O acesso à moradia em questão no Brasil

Enviada em 11/06/2024

A Constituição Federal de 1988 garante que todos os indivíduos têm direito a ter uma vida plena. Entretanto, na realidade brasileira, nem todos têm acesso a esse direito, já que existem pessoas que não possuem moradia, sendo forçadas a viver nas ruas. Tendo em vista isso, é necessário analisar a negligência do Estado e o silenciamento como fatores agravantes do problema.
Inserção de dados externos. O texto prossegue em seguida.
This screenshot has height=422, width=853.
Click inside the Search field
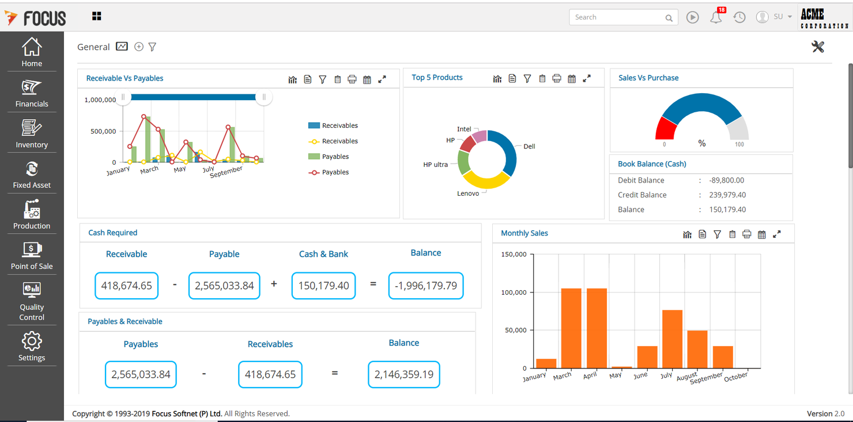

Diante desse cenário, o poder público é negligente frente a grande quantidade de pessoas que vivem nas ruas. Sob esse viés, o filósofo John Locke desenvolveu o conceito de contrato social, que afirma que o Estado deve garantir o bem-estar dos cidadãos. Nesse sentido, o poder público não cumpre seu papel, visto que não adota medidas efetivas para garantir habitações para pessoas em situação de rua. Consequentemente, o número de indivíduos nessa condição aumenta cada vez mais.

Ademais, as condições precárias em que as pessoas que não possuem moradia vivem é um tema silenciado. Sob essa perspectiva, o escritor Aldoux Huxley define que: “Os fatos não deixam de existir só porque são ignorados”. Dessa forma, a população ignora a situação dos indivíduos que vivem nas ruas, mas esse fato não deixa de ocorrer. Por conseguinte, esse grupo é invisibilizado e permanece vivendo em pessímas condições, lidando com frio e fome, além do perigo de serem vítimas de violências.

Portanto, medidas precisam ser tomadas para solucionar essa problemática. Desse modo, cabe ao Estado - Instituição responsável por garantir o bem-estar da população - assegurar o acesso a moradia adequada a todos os indivíduos. Essa ação poderá ser realizada por meio de construções de abrigos e programas que auxiliem as pessoas em situação de rua a reconstruirem suas vidas, além de integrá-las socialmente, visando proporcionar uma vida plena a todos os indivíduos, assim como afirma a Constituição Federal.